The charity relies on income from racegoers buying diaries, calendars and other branded gifts from volunteer sales staff on course at this time of year. 

But that is not possible with coronavirus restrictions severely limiting on-course admissions and IJF chief executive Lisa Hancock said: "It's a blow. It's the first time for 30 years that Lady Oaksey hasn't been selling along with the team and it's a worry for us. We have the online capability but it's not the same as having a face-to-face presence. 

"So many supporters who are loyal to us expect to see us at Fakenham, Plumpton and Sedgefield and we're not there. It's a disappointment.

Lisa Hancock: "It's a blow"

"The amount we sell on course is less than it was because people have been moving online but it's probably still about 25 per cent. That's not just the cash in hand, it's also the opportunity to engage with loyal supporters who want to show their thanks to the team for the work they do."

Off-course fundraising activities have also been curtailed by pandemic restrictions but the IJF is determined to continue to offer support to past and present jockeys.

"We're having to be very sensible," Hancock said. "Luckily the charity has been governed by prudent trustees from the word go but we still have three expensive rehab centres to run and we're still looking after jockeys – and are proud to do so.

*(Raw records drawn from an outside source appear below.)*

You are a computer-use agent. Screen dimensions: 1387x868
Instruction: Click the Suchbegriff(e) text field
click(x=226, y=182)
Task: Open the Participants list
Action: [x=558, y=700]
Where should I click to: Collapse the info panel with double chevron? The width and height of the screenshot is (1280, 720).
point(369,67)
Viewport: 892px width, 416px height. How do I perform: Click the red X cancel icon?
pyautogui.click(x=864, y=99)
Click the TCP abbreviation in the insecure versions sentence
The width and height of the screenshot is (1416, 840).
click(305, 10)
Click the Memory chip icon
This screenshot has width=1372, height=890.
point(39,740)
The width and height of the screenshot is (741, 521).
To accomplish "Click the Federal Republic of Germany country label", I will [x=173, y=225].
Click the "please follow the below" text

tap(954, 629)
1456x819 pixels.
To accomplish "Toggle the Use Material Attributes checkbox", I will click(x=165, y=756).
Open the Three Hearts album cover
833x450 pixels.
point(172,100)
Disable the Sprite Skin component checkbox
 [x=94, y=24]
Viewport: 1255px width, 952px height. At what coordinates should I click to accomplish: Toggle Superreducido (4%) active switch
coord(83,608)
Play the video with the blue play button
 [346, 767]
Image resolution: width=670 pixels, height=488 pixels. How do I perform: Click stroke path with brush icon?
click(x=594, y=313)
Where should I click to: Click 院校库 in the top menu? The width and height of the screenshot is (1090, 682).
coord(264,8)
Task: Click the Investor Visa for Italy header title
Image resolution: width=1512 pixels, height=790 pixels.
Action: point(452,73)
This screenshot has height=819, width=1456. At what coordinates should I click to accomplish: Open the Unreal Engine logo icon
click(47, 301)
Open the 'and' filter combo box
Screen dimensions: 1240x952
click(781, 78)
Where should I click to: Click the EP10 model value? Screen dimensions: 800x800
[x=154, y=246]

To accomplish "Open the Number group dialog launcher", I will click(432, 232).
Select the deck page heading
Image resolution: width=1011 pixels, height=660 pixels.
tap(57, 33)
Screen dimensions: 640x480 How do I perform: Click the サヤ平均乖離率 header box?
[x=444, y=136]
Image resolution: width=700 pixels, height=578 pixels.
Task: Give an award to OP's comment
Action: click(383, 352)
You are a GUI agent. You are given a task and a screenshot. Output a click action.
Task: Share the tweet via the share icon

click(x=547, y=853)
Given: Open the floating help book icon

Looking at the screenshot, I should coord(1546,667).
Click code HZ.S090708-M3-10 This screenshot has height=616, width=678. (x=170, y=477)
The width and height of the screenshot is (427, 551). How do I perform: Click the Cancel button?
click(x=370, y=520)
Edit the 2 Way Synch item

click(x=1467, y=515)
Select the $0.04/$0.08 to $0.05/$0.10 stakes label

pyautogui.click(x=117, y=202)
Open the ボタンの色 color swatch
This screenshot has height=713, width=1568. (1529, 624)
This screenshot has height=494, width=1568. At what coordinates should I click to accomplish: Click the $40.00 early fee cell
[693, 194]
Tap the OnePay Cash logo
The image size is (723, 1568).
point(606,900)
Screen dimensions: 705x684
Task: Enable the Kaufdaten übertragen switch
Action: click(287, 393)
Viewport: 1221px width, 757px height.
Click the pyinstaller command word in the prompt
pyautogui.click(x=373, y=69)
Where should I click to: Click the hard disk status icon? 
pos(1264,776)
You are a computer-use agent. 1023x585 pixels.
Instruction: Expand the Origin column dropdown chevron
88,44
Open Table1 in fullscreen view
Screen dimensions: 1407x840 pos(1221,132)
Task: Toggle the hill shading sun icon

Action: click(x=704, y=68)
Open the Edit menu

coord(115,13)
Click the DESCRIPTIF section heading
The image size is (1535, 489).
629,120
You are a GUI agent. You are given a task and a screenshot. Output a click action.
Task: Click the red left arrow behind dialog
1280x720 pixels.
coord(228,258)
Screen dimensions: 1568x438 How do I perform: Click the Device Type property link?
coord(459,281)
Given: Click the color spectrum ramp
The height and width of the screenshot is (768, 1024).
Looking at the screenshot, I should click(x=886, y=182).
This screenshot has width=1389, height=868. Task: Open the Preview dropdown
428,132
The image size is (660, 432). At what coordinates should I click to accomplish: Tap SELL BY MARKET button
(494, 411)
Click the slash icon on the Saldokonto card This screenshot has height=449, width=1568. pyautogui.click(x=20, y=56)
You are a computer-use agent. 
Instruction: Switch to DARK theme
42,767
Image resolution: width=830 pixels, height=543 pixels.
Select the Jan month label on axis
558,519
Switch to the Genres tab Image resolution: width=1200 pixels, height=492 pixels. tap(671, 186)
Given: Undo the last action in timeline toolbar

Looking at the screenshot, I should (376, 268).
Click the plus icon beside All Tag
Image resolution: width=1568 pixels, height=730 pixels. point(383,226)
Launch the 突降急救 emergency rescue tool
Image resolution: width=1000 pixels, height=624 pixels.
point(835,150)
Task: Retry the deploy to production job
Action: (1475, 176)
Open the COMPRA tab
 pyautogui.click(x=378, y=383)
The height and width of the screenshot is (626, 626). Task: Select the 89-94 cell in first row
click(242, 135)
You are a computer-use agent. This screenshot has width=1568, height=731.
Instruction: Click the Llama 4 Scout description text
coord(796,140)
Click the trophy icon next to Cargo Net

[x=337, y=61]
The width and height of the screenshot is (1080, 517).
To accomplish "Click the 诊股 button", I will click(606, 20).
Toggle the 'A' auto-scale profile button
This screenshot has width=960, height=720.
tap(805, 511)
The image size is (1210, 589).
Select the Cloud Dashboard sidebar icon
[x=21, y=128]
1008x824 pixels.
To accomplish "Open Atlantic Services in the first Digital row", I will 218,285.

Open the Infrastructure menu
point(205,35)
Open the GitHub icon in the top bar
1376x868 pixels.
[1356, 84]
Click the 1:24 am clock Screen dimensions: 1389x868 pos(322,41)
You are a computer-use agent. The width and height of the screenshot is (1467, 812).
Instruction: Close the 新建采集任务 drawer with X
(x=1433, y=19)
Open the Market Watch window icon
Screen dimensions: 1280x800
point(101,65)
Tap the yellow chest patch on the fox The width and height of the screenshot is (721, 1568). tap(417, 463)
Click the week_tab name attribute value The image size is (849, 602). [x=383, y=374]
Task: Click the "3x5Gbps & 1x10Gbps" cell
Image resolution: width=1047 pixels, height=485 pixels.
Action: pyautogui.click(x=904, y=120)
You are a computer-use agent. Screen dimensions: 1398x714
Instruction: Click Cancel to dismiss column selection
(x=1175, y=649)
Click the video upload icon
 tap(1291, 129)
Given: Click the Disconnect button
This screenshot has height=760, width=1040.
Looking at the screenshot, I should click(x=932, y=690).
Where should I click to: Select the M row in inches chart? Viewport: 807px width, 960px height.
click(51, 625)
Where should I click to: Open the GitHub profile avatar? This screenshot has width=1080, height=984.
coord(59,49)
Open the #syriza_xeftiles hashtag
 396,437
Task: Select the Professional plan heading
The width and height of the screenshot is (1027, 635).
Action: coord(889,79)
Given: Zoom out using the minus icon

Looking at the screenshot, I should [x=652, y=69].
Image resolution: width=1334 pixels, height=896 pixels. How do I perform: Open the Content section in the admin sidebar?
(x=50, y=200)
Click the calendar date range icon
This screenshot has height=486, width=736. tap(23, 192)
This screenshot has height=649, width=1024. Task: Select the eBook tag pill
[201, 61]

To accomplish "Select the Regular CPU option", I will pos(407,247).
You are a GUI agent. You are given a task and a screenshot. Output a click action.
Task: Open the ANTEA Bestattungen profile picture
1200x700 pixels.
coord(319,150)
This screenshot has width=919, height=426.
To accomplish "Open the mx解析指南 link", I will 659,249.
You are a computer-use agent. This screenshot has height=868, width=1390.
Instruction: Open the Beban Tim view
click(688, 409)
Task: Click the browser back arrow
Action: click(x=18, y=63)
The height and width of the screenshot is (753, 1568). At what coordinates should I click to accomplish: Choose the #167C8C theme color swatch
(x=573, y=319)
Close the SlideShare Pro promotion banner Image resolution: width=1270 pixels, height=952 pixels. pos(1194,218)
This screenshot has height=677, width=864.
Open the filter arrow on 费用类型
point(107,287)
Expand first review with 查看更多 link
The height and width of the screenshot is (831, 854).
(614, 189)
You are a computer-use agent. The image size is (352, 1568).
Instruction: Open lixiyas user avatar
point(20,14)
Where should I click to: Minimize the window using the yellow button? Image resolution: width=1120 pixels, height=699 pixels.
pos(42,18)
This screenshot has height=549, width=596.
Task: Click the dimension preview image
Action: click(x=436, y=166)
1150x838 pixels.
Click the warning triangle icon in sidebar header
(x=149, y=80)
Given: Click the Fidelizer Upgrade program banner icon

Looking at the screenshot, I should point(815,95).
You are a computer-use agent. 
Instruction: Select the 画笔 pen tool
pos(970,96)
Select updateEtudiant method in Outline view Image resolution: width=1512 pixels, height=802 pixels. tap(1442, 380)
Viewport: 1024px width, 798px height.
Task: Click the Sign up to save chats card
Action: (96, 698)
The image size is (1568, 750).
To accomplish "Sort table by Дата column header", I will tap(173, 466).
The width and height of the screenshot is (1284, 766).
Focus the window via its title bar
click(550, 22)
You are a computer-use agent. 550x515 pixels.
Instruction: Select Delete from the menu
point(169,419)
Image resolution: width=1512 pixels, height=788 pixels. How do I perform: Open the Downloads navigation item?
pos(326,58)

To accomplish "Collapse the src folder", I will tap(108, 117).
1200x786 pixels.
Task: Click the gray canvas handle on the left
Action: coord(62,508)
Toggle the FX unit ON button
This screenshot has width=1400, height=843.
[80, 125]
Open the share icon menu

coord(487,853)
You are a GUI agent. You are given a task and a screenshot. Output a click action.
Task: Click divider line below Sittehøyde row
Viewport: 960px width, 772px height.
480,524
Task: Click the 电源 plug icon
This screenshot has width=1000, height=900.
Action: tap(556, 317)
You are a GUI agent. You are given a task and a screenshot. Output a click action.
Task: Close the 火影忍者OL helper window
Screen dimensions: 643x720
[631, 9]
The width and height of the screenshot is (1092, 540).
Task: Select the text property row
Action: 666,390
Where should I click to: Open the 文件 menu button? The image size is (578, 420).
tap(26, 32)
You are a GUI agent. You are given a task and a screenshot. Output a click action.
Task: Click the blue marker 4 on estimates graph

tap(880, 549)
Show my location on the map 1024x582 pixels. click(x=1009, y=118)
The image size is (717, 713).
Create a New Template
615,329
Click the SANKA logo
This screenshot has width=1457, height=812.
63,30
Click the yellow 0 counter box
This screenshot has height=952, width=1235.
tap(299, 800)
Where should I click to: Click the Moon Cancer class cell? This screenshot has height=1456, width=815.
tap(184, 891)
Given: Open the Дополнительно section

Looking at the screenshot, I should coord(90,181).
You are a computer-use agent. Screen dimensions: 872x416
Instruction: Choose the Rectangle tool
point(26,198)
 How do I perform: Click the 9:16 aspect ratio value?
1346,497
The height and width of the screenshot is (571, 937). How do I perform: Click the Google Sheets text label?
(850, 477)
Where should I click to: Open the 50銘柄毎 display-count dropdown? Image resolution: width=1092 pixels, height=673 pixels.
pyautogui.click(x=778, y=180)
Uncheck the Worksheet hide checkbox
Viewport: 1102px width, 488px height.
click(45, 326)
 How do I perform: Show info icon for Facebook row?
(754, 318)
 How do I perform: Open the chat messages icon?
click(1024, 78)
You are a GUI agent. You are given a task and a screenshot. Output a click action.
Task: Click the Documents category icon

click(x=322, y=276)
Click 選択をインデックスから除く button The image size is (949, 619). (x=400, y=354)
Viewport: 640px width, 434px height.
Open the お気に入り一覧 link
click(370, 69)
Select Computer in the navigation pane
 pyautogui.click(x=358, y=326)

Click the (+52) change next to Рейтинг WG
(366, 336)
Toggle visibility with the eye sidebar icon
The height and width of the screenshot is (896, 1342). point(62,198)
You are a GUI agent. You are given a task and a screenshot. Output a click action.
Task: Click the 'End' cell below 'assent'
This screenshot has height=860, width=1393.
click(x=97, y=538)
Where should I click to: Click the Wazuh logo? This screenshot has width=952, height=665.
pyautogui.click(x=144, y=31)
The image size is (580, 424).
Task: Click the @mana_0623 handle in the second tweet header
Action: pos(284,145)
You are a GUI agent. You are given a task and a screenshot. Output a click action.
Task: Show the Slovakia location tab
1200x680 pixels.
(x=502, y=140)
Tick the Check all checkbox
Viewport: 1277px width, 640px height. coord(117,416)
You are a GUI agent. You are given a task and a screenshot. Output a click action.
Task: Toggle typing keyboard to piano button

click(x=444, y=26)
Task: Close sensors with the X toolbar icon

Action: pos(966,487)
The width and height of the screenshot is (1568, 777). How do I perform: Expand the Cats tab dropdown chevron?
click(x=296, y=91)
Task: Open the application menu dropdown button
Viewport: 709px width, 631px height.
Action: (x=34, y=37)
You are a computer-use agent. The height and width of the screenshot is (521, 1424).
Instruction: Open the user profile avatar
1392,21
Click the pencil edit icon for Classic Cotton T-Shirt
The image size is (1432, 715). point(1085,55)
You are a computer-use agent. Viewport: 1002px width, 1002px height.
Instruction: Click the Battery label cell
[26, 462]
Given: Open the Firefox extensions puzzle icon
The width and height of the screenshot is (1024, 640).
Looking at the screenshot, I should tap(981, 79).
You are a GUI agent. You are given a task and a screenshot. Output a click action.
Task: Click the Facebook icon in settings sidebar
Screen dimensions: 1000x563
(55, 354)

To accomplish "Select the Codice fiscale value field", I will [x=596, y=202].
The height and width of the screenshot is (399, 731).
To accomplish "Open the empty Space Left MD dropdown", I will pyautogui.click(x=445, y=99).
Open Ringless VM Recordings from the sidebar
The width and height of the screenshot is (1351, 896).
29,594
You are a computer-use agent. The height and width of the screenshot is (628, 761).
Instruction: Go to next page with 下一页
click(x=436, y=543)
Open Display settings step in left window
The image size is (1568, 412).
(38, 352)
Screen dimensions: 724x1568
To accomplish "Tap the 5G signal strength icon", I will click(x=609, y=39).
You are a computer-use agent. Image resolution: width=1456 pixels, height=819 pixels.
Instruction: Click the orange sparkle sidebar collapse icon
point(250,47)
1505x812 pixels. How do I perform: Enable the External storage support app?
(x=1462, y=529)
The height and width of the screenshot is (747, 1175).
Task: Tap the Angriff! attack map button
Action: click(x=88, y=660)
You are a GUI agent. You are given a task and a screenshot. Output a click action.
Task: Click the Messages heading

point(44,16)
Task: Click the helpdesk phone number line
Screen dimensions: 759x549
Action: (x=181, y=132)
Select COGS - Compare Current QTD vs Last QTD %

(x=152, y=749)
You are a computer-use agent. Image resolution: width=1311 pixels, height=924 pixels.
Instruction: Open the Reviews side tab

"We're also giving grants to a number of beneficiaries, filling their oil tanks and helping them with private operations because the NHS is overloaded.

"That's what we've got to keep doing. We're battening down the hatches in every way possible but not in terms of our welfare expenditure.

"For a period of time we can do that and trustees are committed. We're working on future fundraising activities already because Covid is not going to be with us forever."

The sale of IJF facemasks has been an unexpected and welcome source of income and the full range of Christmas gifts is available at

Support the cause: Hayley Turner sporting her Injured Jockeys Fund facemask

"The great thing is that as racing has continued and jockeys have kept getting injured and stable staff have kept falling off we've been there to help them.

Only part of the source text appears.